**Extract provided:**

Meet Julio, Deisy, Jesus and Fernando (pictured above), graduates of California State University Long Beach and the creative minds behind Dreamers Adrift. This picture was drawn by Julio, a prolific artist who spends much of his time and energy drawing for “the movement,” most of which is specific to the DREAM Act passing. These 4 believe that the act will pass, maintaining that, as the top right corner of this website screen-shot says, “The DREAM Lives On...” and as Jesus’s voice says at the end of the following video, “the DREAM Act is alive, the DREAM Act is alive.”
This video is a great way for the Dreamers to introduce themselves; it is called Día de los Sueños, a video for Dia de los Muertos with a DREAM Act twist.
This was the first collaborative video made by Dreamers Adrift, though Jesus made three videos in video-blog format before this one, the first of which was posted on the Dreamers Adrift Youtube on September 30, 2010.
Part 2. Some history of the Project
As I said, Jesus made video blogs first. Here is an example of one in which he links Arnold voting down the California DREAM Act to capitalism.
But he found himself wanting to do more than a video blog:
As Jesus said, there was “something missing” in manipulating ones own image which led the project to become collaborative. This is reminiscent of the thoughts of Octavio Getino and Fernando Solanas who rejected the idea of directors and called for collaborative filmmaking in order to make cinema of revolution. Less than three months later, the foursome have created five more videos, are in post-production on one more, and uploaded Jesus’s graduation speech at the 2007 Chican@/Latin@ graduation. But looking further back, these four were members together of FUEL CSULB, a campus organization for AB540 students. After all four had graduated, Fernando and Deisy in 2009 and Julio in 2010, they created a collaborative digital storytelling project along with three other people called 1.8 Million Dreams. The project was named for the 1.8 Million DREAMers in the US, all of which they aimed to have tell their story via audio, video, photo essay, essay, poem, or artwork. This project had complicated issues which is what spurred many of the DREAMers to leave, to run adrift.

**Tasks to carry out:**
1 – According to the Dreamers Adrift piece, on what date was the first of Jesus's video blogs posted to the Dreamers Adrift YouTube channel?
2 – Copy out the entries word for word, everything from the line containing "This screenshot has" down to the end of the entries, with both ends included. Leave out the pictures.
The entries below have nothing to do with the Dreamers Adrift piece.

**Provided data:**
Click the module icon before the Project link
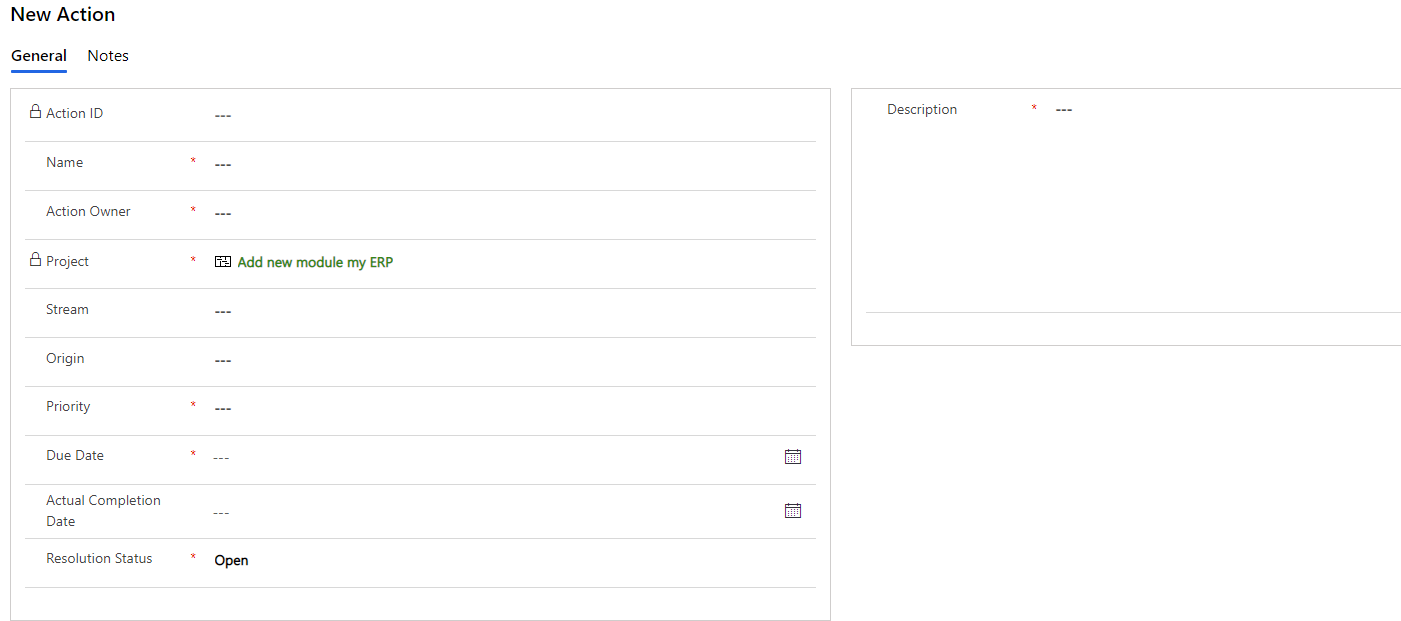Screen dimensions: 1401x621 222,261
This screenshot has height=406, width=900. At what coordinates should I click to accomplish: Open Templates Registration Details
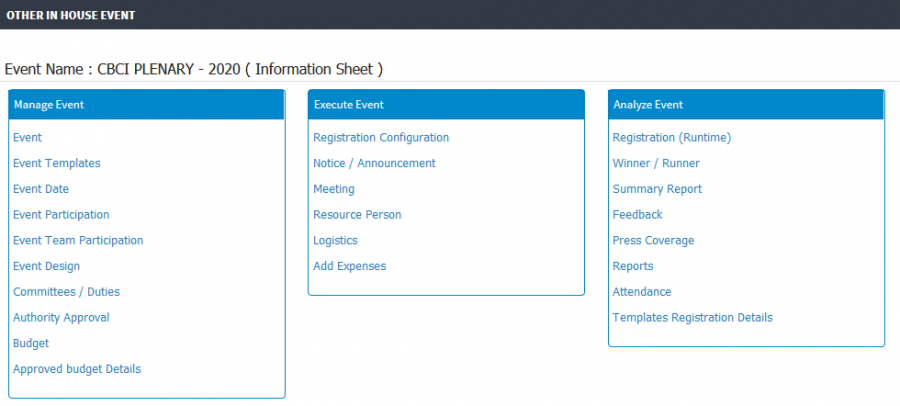click(x=693, y=318)
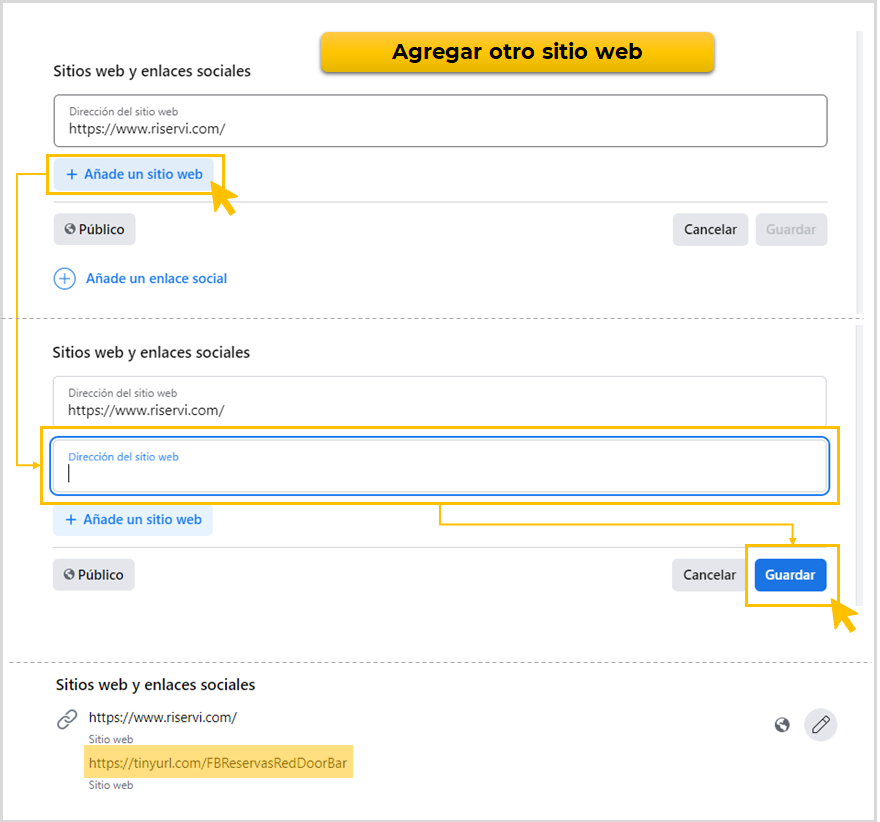The image size is (880, 822).
Task: Click the circled plus icon for social link
Action: [64, 279]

**Outputs in order:**
1 – September 30, 2010.

2 –
This screenshot has height=406, width=900. At what coordinates should I click to accomplish: Open Templates Registration Details
click(x=693, y=318)
The image size is (880, 822).
Task: Click the circled plus icon for social link
Action: [64, 279]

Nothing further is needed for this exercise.